2026-03-04

Qwen3.5 Fine-Tuning Guide

Real‑world fine‑tuning use cases

Document classification and attribute extraction (doc type, year, subject) where small/medium models nearly match larger models but at much lower cost.
Labeling/categorization and data extraction, especially converting semi‑structured inputs (e.g., receipts, documents) into strict JSON or schemas.
Company‑specific models: internal knowledge bases, codebases, legal corpora, function-calling over internal APIs, and generalized attribute extraction for commerce.
Vision + text: flood detection, handwriting recognition, receipt understanding, broader multimodal adaptation.
Style and domain adaptation: personal “voice” for emails/forum posts, low‑resource languages, and highly idiosyncratic prose.
Niche or sensitive domains where base models were filtered (e.g., porn content).
Embedded/on‑device scenarios: tiny quantized models for games, robotics, and offline/air‑gapped systems.
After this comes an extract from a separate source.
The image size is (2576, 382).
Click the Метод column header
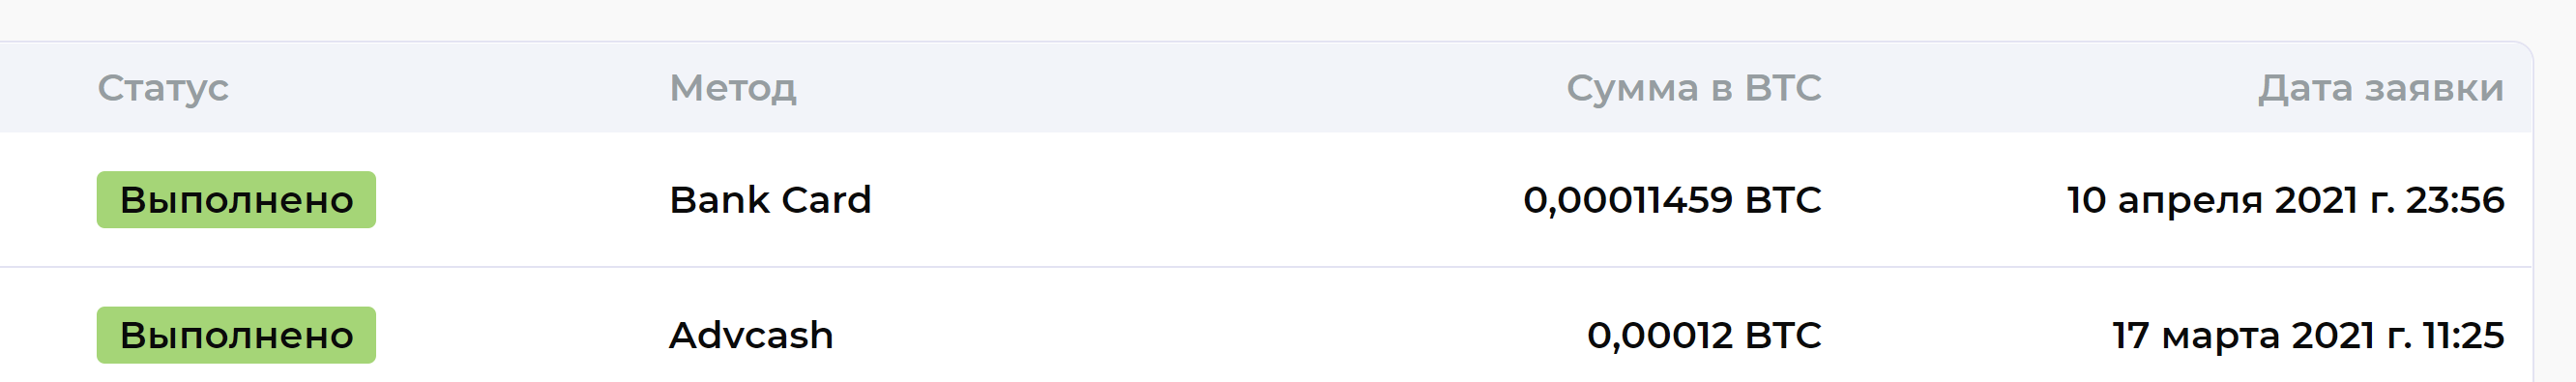(x=733, y=88)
Data, cost, and performance

Several comments say a “few thousand” good examples can substantially improve small models; one user reports strong results with ~1,000 examples.
Fine‑tuned small models are claimed to deliver ~10x fewer errors at ~100x lower inference cost than frontier APIs in some enterprise extraction tasks.
Batch workloads over ~100k items and repeated reruns are highlighted as especially favorable for self‑hosted fine‑tuned models.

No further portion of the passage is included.